Die Uria-Rinder von Familie Maier leben im freien Familienverbund – und tragen keine Ohrmarken. Foto: Ungureanu

Landwirtschaftsministerium nimmt Stellung zum aktuellen Vorstoß von "Rinderflüsterer" Ernst Hermann Maier.

Balingen/Stuttgart - Auf unseren gestrigen Bericht über den "Rinderflüsterer" Ernst Hermann Maier, der sich hartnäckig weigert, seine Rinder mit gelben Ohrmarken zu versehen, und der jetzt Unterstützer sucht, die ein Protestschreiben an Ministerpräsident Winfried Kretschmann und Landwirtschaftsminister Alexander Bonde unterschreiben, meldet sich das Ministerium für Ländlichen Raum zu Wort: Ministerpräsident Kretschmann und Minister Bonde seien die falschen Adressaten, heißt es in der Stellungnahme: "Die richtigen Adressaten für das Protestschreiben sitzen in Berlin und Brüssel."

Das Land habe sich in den vergangenen Jahren mehrfach beim Bund und auf europäischer Ebene für eine alternative Kennzeichnungsmethode eingesetzt – "bislang allerdings ohne Erfolg", wie Pressesprecherin Denise Burgert schreibt.

So habe die Bundesrats-Initiative Baden-Württembergs zum Thema Ohrmarken – angeregt wurden eine Änderung der Verordnung zur elektronischen Kennzeichnung von Rindern und die Streichung der Bestimmungen über die freiwillige Etikettierung von Rindfleisch – im Bundesrat keine Mehrheit gefunden.

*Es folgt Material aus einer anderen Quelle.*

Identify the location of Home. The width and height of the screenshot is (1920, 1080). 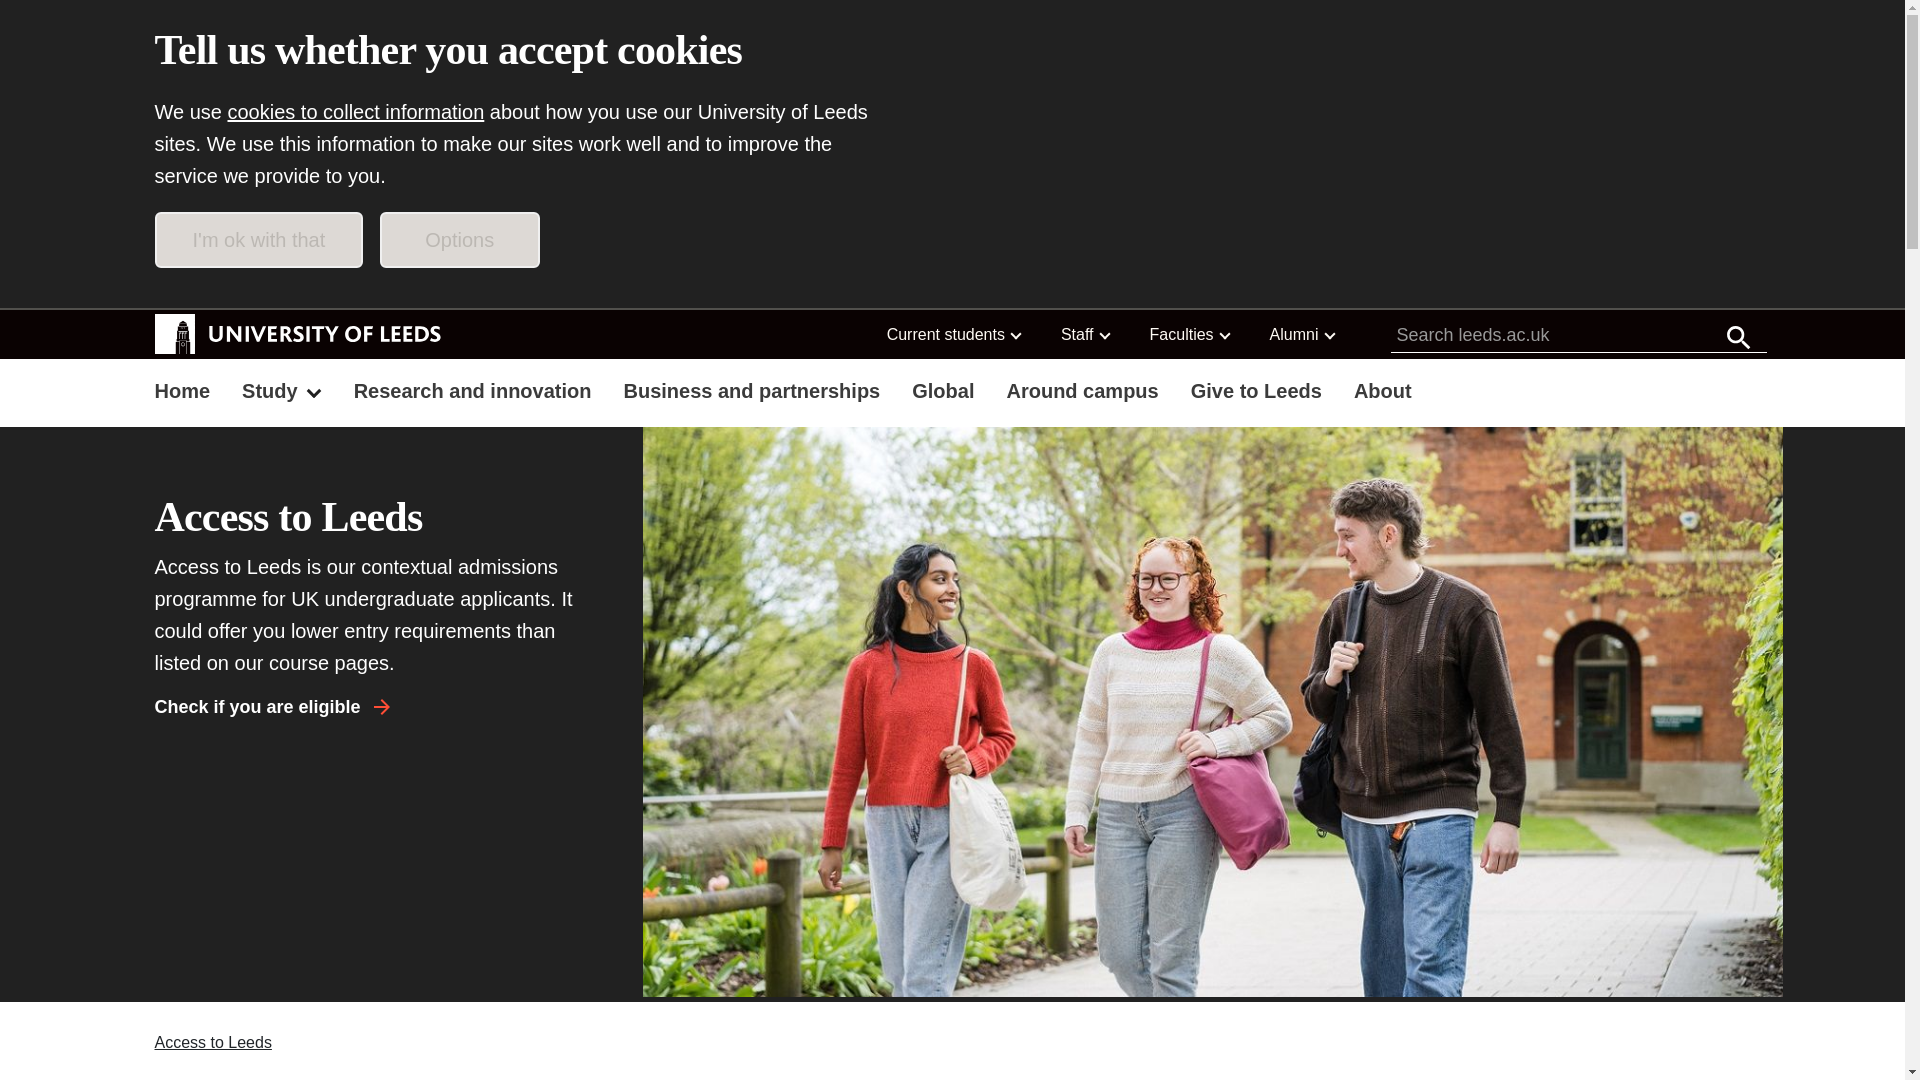
(182, 393).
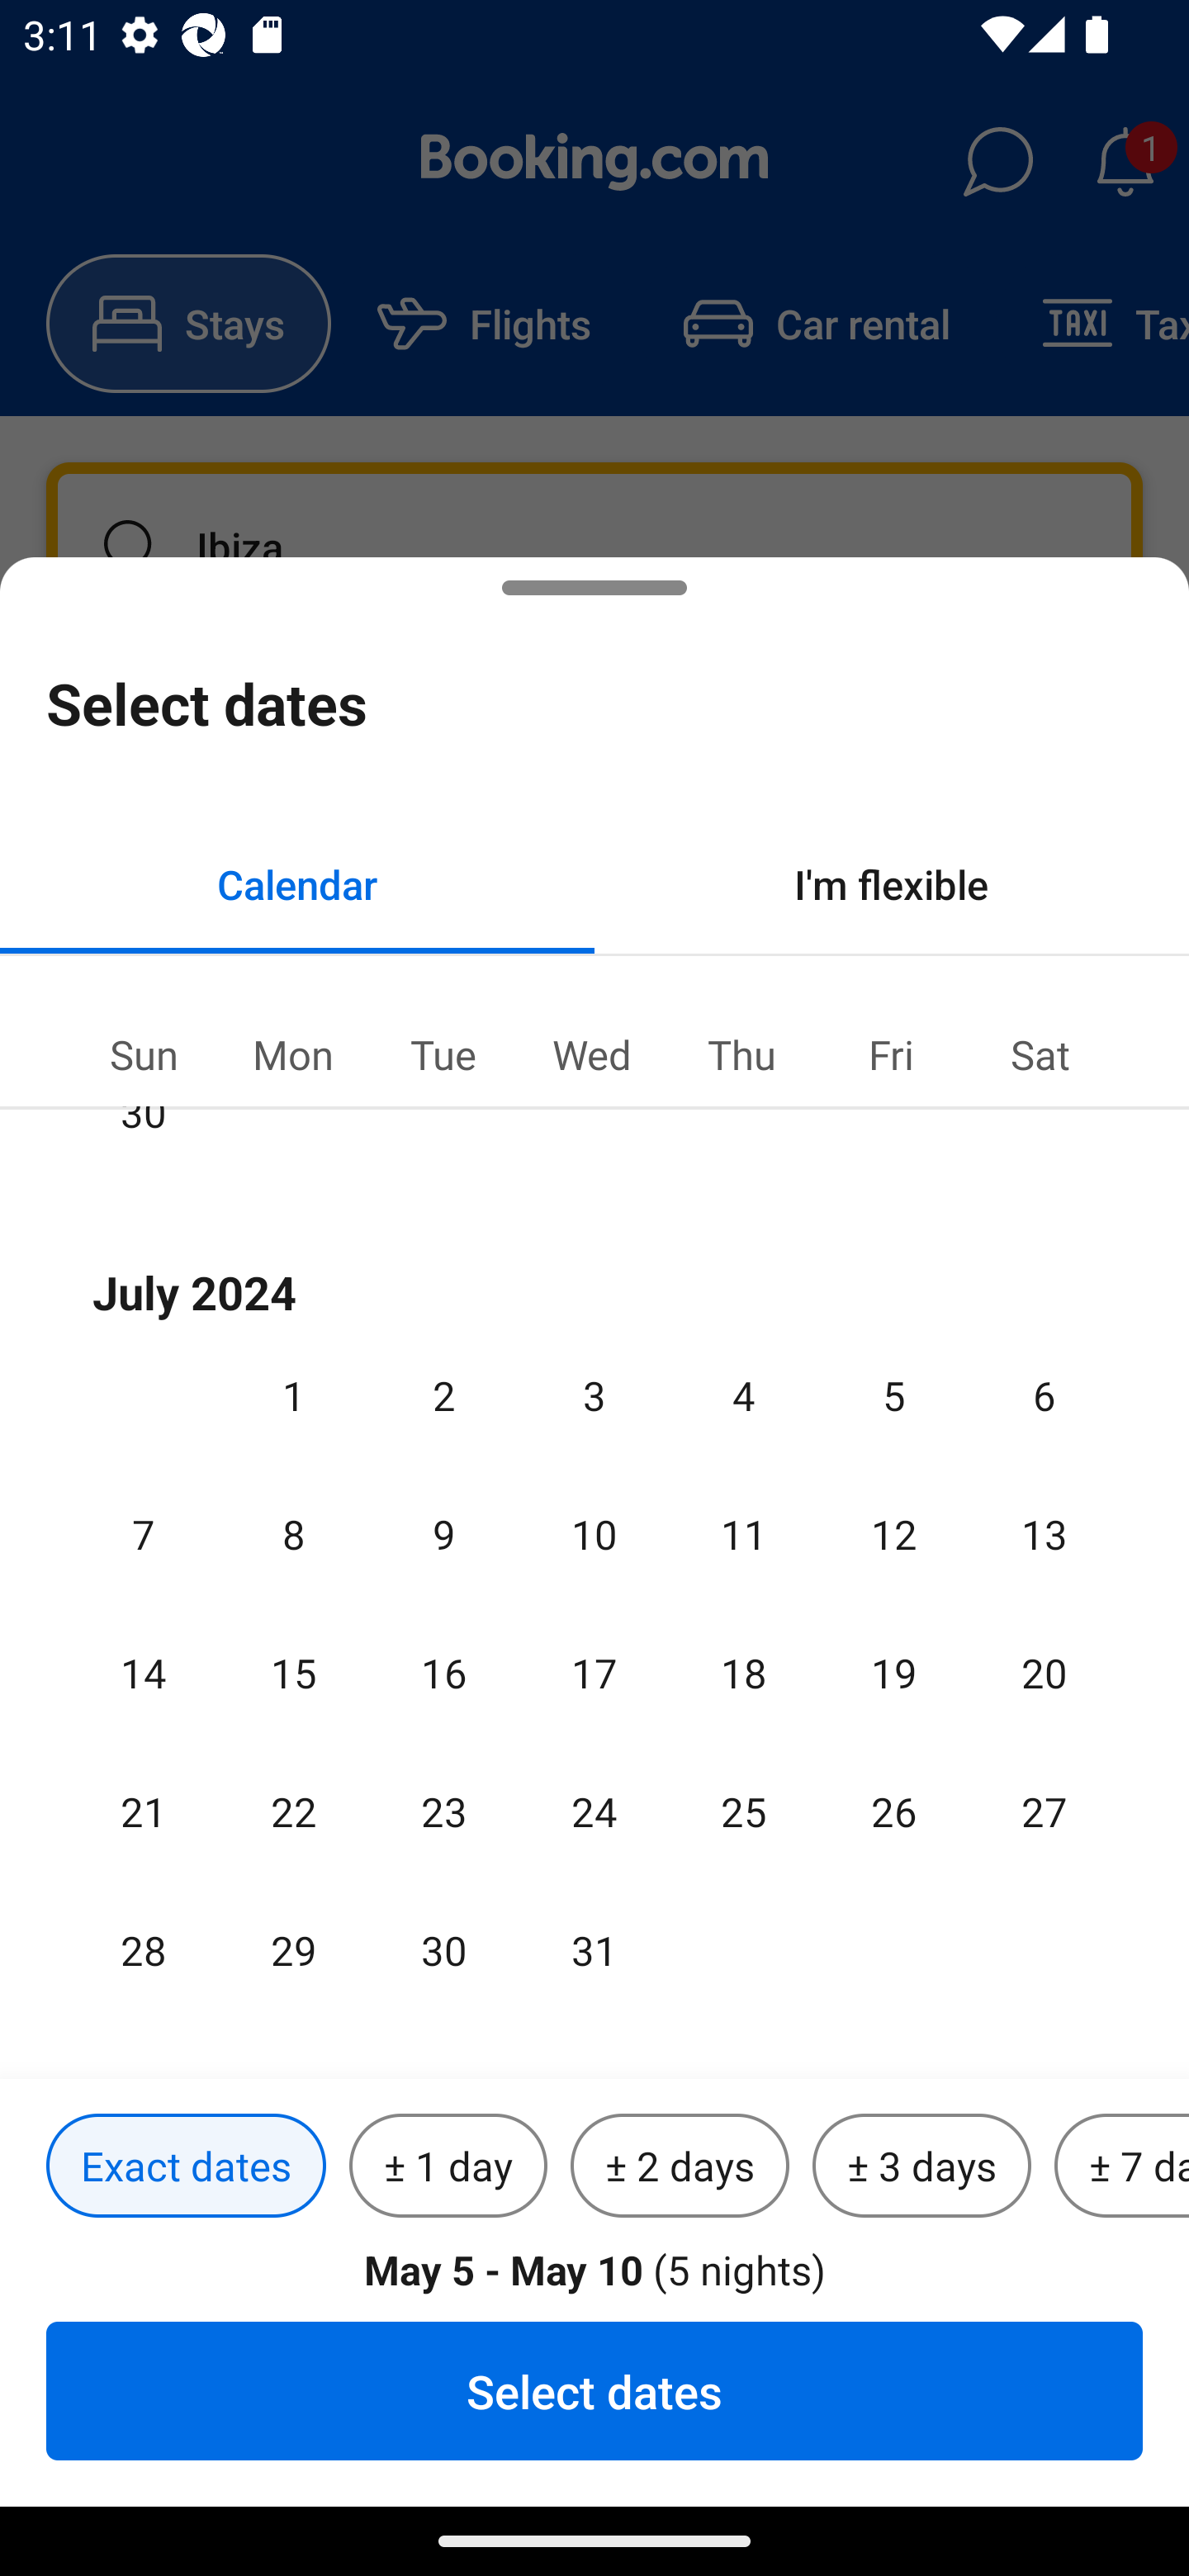  Describe the element at coordinates (594, 2390) in the screenshot. I see `Select dates` at that location.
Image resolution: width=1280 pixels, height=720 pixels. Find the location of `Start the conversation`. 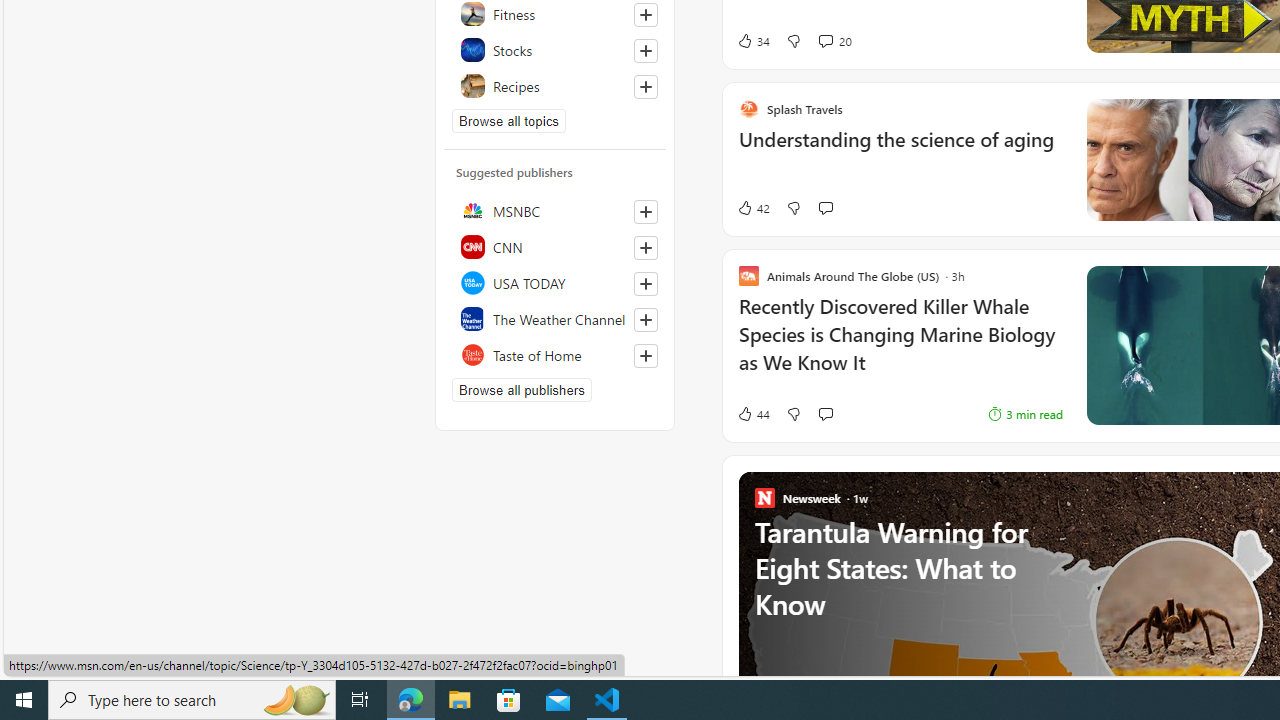

Start the conversation is located at coordinates (825, 414).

Den Antrag und die Protokollerklärung (die unserer Redaktion vorliegen) habe Minister Bonde im Bundesrat eingebracht. Lediglich drei Länder hätten dafür gestimmt: Baden-Württemberg, Niedersachsen und Schleswig-Holstein. Eine deutliche Mehrheit der Bundesländer teile die Ansicht nicht, dass die Ohrmarkenkennzeichnung ein tierschutzrechtliches Problem darstelle. Das Einstanzen der Plastik-Schilder werde hinsichtlich der Transparenz und Rückverfolgbarkeit als "angemessen" erachtet.

Auf EU-Ebene seien bereits 2014 mögliche Änderungen bei der Kennzeichnung von Rindern diskutiert worden. Das Ergebnis: "Eine ausschließliche elektronische Kennzeichnung unter Verzicht auf eine sichtbare Ohrmarke ist nach dem Beschluss des EU-Parlaments weiterhin nicht zulässig." Nach geltendem EU- und Bundesrecht sind für Rinder zwei Ohrmarken zwingend vorgeschrieben. Die zuständige Untere Veterinärbehörde – mit anderen Worten das Landratsamt – habe nach Auskunft des Bundesministeriums für Ernährung und Landwirtschaft auch künftig keinen Ermessensspielraum, eine alternative Kennzeichnung zuzulassen.

Wegen der EU-Vorgaben bestehe bei Nichteinhaltung die Gefahr, dass auf das Land Baden-Württemberg hohe Strafzahlungen zukommen, wird in dem Schreiben des Ministeriums argumentiert: "Auch aus diesem Grund haben die zuständigen Behörden derzeit keinen Ermessensspielraum bei der Frage der Rinderkennzeichnung."

Dennoch setze sich Minister Bonde in einem aktuellen Schreiben an den EU-Kommissar für Gesundheit und Lebensmittelsicherheit, Vytenis Andriukaitis, erneut dafür ein, dass die EU-Verordnung zur elektronischen Kennzeichnung von Rindern ergänzt werde, "damit die zuständigen Behörden bei Betrieben mit extensiver oder alternativer Tierhaltung Ausnahmen von der Ohrmarkenpflicht zulassen und Transponder als einziges Kennzeichnungsmittel anerkennen können".

Vorläufiges Fazit des Ministeriums: "Von 19 000 Rinderhaltern im Land weigert sich ein Betrieb, dieser Rechtspflicht nachzukommen. Folgte man Herrn Maiers Argumentation, wären 99 Prozent aller Biobetriebe Tierquäler."

Ernst Hermann Maier bleibt eisern: An seine Tiere, die mit fälschungssicheren elektronischen Transpondern gekennzeichnet sind, wird nichts angetackert: "99 Prozent aller Betriebe haben Probleme mit Ohrmarken. Nur ich habe keine", sagt er.